Daniel Morgan, a private detective, was found dead in a south London pub car park on 10 March 1987, in circumstances that have given rise to speculation that he may have been killed because he was about to reveal police corruption. No one has been convicted of his murder.

Raju BhattOver the 36 years since the murder, Daniel’s family have had to endure nine commissioners of the Metropolitan police, culminating in the present incumbent, Sir Mark Rowley.

For Daniel’s family, each of these predecessors of the present commissioner came to represent the consistent failure of courage and integrity among the highest ranks in the Met, in the face of the corruption and criminality that has served to protect those responsible for the murder from justice.

No family should have to go through what this family have suffered. No family should have to find, as they did, their confidence betrayed by those to whom we should be able to turn for help. No family should be cut adrift as they were – and left to fend for themselves in the face of the most serious criminality imaginable. No family should have to bear the immense cost they have paid in terms of their health – mental and physical. Above all, no family should be left to find, as they have, that they are no longer able to place their trust in the police, the state or any other form of authority.

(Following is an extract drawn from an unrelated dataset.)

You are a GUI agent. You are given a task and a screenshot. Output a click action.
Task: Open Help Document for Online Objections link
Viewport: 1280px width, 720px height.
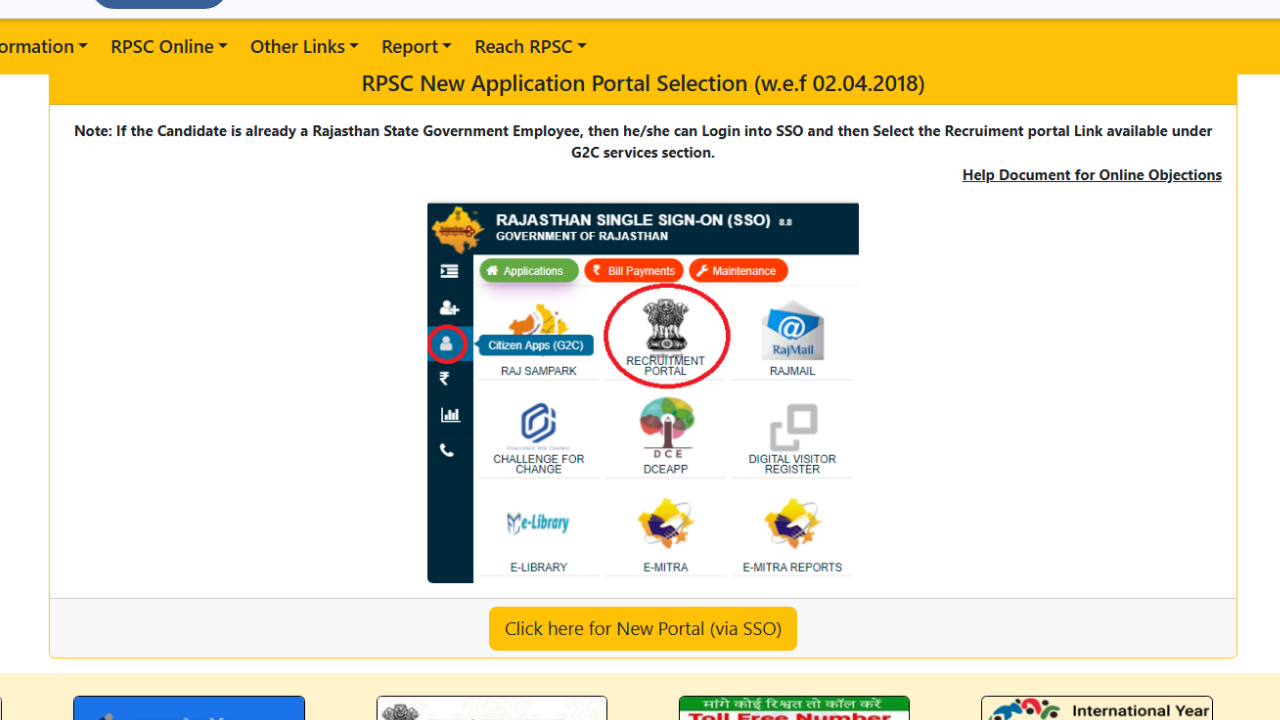(x=1091, y=175)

It is only right that the commissioner should be obliged to admit the Met’s liability, and acknowledge how Daniel’s family has been torn apart by the way in which the leadership of the organisation and its officers have chosen to conduct themselves. It is right that the Met should finally accept the fact of the “cycle of corruption, professional incompetence and defensiveness that has repeated itself over and over again”. It is right that there should be an admission of the harm done – to the family and to the public at large – by the way in which the Met has “prioritised its reputation at the expense of transparency and effectiveness”.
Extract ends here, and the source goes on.